It was a misleading title.
Do publishers have to pay special licensing fees to print a magazine or newspaper with text in a certain font?

I don't understand how font licensing works. Is it because the web browser has to download the font spec to someone's computer who hasn't paid for the font?

Actually, for many commercially licensed fonts, every viewer must buy and install the fonts, if they are cheap for $30 for each of regular, italic and bold (and each other variant, if so desired) for every computer he wants to view the document on. Mark Pilgrim had a point with his "fuck the foundries" rant a few weeks ago, even if the tone was controversial.
And how much dough do the font-designers see? Virtually nothing. Designing typefaces is one of the lesser paid design professions, albeit being one of the hardest if you want to do a good job. Foundries are just another one of those music-newspapers- obsolete by digital age industries.
Is it ironic that the authors goes on and on about the limits of HTML, presents a solution but doesn't actually show it in use. You're only given links to download Cufón and an HTML sample to cut and paste.

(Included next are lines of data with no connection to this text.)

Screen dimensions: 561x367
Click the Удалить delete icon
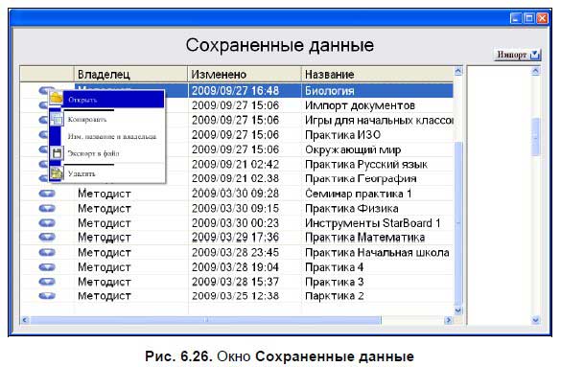(x=57, y=173)
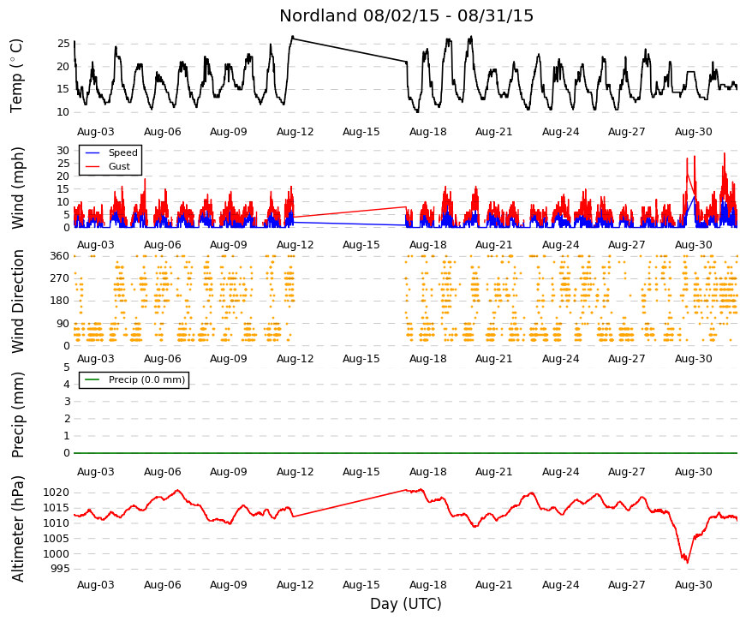This screenshot has width=746, height=621.
Task: Click Aug-15 tick under the temperature chart
Action: pos(361,132)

... anyway I'll just stick to the good ol' fashion img for a title with an alt tag if I need to have "fancy fonts" for something. It's not slick, but it is simple and reliable.

It's down.

"Error establishing a database connection

This either means that the username and password information in your wp-config.php file is incorrect or we can't contact the database server at 192.168.100.84. This could mean your host's database server is down."

Whoops...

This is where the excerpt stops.